Superbike, Scott Redding

Superbike, Scott Redding: “Volevo volare negli States”

Dopo l'esordio in Superbike Scott Redding è volato in GB. Con la pandemia di Coronavirus voleva fuggire negli USA ma Trump ha bloccato i voli.

17 marzo 2020 - 11:44

Dopo l’esordio nel Mondiale Superbike a Phillip Island, con un tris di podi, Scott Redding sembrava aver posto le basi per l’assalto alla vetta.

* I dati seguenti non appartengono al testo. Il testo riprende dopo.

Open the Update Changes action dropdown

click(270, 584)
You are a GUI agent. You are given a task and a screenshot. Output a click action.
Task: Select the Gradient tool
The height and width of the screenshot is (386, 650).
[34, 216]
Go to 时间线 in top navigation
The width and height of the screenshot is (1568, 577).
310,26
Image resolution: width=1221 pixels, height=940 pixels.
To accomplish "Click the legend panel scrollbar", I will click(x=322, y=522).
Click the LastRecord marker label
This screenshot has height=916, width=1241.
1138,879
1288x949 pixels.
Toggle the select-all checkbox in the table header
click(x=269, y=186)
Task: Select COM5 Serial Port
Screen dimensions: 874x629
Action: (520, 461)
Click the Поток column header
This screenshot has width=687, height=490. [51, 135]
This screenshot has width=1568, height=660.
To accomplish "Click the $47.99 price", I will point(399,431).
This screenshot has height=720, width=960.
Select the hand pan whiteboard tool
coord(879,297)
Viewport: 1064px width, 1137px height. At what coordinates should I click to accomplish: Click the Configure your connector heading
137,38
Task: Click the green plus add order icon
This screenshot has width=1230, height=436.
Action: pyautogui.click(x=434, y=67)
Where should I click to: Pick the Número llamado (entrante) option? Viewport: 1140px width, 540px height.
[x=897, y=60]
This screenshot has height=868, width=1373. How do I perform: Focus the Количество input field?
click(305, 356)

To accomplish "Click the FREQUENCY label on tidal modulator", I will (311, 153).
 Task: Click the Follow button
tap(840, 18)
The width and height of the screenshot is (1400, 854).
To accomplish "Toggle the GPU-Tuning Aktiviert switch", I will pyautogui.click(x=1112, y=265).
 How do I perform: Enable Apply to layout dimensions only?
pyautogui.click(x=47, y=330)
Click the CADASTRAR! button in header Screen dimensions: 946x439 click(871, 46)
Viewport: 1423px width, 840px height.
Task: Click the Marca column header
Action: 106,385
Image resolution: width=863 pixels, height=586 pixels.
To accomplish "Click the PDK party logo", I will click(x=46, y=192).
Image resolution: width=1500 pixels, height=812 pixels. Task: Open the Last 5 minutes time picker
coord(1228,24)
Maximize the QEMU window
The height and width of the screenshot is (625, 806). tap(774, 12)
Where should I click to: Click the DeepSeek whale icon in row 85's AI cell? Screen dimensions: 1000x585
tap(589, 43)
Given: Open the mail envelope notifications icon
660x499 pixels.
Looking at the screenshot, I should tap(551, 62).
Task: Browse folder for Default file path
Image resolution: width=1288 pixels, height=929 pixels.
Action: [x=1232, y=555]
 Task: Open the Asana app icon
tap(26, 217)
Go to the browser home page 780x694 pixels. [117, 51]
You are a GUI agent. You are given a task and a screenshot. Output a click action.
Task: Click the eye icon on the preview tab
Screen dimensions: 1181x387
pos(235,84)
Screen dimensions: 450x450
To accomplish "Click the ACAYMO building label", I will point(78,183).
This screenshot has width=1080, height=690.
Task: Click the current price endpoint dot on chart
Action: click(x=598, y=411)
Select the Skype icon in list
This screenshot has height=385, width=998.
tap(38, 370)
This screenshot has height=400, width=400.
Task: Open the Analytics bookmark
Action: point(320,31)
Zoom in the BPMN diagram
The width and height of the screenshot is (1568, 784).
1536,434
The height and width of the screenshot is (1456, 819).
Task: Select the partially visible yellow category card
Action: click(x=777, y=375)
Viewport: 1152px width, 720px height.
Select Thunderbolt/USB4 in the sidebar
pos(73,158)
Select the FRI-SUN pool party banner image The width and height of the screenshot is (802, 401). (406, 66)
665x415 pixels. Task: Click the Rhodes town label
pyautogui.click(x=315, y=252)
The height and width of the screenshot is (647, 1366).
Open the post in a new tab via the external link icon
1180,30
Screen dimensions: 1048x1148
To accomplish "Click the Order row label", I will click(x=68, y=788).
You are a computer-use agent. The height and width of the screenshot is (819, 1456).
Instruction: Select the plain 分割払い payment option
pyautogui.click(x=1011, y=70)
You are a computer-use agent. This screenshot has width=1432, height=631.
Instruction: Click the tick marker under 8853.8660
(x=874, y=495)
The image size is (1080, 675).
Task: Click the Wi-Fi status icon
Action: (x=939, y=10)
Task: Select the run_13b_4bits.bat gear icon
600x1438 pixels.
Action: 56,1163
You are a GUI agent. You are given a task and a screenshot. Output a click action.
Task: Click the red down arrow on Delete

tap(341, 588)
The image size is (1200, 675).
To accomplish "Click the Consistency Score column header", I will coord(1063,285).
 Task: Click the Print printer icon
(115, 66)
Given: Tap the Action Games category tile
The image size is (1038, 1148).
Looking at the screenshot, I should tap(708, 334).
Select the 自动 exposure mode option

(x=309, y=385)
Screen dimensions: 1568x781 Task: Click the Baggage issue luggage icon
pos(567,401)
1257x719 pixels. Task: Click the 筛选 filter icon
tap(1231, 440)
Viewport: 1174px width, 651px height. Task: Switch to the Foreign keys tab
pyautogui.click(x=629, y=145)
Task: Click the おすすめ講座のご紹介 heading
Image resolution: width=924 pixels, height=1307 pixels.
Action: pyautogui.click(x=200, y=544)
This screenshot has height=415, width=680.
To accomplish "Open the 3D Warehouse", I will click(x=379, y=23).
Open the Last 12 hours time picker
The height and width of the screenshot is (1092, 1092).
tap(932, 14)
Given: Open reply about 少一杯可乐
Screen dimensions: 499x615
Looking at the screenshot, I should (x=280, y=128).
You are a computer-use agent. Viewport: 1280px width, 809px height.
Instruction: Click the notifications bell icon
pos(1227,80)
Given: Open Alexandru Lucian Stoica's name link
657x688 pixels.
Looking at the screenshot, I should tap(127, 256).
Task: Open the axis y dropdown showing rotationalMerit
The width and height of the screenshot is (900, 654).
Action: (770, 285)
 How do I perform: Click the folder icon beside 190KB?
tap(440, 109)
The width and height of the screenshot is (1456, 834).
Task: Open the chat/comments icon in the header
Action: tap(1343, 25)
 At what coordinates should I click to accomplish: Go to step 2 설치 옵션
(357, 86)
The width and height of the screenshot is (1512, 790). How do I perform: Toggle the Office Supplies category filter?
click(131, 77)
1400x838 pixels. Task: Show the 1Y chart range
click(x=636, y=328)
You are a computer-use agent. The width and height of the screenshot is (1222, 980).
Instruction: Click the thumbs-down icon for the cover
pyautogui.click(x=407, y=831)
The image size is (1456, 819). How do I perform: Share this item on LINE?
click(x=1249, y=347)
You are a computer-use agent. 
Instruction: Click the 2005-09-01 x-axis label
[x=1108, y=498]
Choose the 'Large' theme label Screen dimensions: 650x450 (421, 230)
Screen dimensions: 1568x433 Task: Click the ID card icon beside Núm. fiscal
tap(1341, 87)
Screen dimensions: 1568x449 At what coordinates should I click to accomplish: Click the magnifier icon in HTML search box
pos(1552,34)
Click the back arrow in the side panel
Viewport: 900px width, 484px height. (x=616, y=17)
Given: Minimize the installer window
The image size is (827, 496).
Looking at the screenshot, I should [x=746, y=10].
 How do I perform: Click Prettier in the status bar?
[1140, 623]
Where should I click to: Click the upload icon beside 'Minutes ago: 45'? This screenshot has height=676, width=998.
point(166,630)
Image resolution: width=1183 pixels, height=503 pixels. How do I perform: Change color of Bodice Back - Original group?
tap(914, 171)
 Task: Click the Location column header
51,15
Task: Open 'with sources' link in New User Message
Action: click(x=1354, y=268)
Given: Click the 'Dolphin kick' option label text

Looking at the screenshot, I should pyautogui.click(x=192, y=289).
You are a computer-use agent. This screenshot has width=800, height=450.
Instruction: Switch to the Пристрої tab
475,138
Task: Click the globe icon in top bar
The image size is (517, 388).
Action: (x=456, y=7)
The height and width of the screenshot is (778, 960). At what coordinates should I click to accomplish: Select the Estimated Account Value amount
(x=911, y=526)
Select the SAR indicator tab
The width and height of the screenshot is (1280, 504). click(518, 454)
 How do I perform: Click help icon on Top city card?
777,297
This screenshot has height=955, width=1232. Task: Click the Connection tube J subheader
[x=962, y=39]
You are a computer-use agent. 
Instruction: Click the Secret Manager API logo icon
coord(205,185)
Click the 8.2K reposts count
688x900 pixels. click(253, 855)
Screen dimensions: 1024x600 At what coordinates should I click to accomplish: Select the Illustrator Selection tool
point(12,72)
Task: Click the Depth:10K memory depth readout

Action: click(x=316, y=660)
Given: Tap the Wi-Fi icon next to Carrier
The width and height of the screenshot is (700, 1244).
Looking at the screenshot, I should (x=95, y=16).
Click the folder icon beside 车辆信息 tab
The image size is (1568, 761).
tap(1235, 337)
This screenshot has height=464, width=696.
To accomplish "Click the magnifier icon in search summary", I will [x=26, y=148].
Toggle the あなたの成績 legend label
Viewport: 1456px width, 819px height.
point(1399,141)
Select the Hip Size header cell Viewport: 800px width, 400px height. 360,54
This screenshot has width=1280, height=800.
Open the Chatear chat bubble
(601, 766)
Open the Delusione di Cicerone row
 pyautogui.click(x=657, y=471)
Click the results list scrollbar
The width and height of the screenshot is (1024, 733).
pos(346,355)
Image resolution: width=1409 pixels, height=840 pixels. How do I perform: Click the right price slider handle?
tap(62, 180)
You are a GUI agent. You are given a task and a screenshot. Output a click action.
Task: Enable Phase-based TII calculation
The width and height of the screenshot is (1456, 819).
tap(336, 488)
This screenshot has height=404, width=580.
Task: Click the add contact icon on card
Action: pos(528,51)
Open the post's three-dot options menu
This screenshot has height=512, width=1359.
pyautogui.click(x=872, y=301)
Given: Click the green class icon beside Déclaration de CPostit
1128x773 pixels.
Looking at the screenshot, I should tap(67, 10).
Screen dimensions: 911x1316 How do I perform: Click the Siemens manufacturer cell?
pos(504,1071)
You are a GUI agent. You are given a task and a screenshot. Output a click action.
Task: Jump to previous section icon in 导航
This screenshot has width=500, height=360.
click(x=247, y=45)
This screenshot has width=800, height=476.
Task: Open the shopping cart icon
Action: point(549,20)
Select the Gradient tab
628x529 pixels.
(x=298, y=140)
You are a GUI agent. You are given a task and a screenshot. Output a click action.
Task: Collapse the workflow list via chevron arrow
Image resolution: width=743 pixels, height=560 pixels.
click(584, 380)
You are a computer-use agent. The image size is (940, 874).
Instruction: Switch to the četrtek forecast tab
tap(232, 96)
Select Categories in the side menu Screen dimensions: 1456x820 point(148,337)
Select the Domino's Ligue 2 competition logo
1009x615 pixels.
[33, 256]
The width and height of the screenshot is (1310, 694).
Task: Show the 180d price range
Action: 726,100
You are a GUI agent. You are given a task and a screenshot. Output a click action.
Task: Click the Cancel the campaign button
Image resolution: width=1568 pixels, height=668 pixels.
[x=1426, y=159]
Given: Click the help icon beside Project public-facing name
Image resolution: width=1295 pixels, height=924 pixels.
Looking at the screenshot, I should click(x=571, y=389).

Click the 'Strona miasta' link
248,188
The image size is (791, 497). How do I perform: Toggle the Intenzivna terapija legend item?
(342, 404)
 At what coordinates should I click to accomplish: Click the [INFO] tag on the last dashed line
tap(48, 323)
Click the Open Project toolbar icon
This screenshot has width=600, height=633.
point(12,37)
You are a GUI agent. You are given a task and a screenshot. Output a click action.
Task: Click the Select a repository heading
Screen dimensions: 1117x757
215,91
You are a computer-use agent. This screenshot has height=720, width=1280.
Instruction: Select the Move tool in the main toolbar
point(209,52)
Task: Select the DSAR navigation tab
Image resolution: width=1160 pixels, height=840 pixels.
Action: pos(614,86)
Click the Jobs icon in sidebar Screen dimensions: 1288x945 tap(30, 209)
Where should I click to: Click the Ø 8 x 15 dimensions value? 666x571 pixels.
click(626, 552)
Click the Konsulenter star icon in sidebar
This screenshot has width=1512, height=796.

Ci sono le carte in regola per puntare al  titolo, ha la giusta esperienza per lottare al vertice, una moto all’altezza della situazione. La pandemia di Coronavirus ha bloccato il mondo del motorsport, costringendo Dorna a cancellare le gare di Losail e Jerez. Dall’Australia il pilota britannico è volato in patria ed era in procinto di trasferirsi a Los Angeles, forse pensando di tenersi alla larga dal virus Covis-19. Intanto si allena in mountainbike e in pista, nella speranza di poter infiammare preso la scena del WorldSBK.

L’ALLARME COVID-19 IN UK

Negli ultimi giorni l’allarme sanitario ha colpito anche gli USA e il presidente Donald Trump ha bloccato i voli dall’Europa. Il pilota del team Aruba.it Racing Ducati ha dovuto annullare il progetto e rimanere in Gran Bretagna. Qui attualmente si contano oltre 1.500 contagi e 36 morti, ma il picco dell’epidemia è ancora ben lontano. “È un momento difficile e non sappiamo quanto tempo ci vorrà“, ha commentato Scott Redding sul sito ufficiale SBK. “Ho preparato le mie cose e cerco di prendere un volo per Los Angeles. Volevo stare con la mia ragazza. Proprio perché non so quanto tempo ci vorrà“.

Non resta che adeguarsi alla situazione come tutti i piloti della Superbike e delle altre categorie. Nel Regno Unito al momento ci sono ancora margini di libertà, ma il governo ha stabilito le prime restrizioni, con obbligo di 14 giorni di autoisolamento per chi è affetto da influenza. Il premier inglese Boris Johnson ha raccomandato lo stop di tutti i viaggi non necessari e la rinuncia a contatti sociali pubblici. L’invito ad evitare pub, teatri, club e altri luoghi di ritrovo. “Tutti devono praticare la carità, essere grati per tutto e non essere avidi. Dobbiamo pensare agli anziani e prestare attenzione all’igiene!“, ha detto Scott Redding. Di recente ha ricevuto una Panigale V4 da Ducati UK, con la quale ha completato una giornata in pista. “Grazie mille a Ducati Manchester per avermi prestato una moto con così poco preavviso, aiutandomi a migliorare. E tutti i miei sponsor per aver mantenuto la fiducia in me! Ripartiremo a pieno ritmo!“.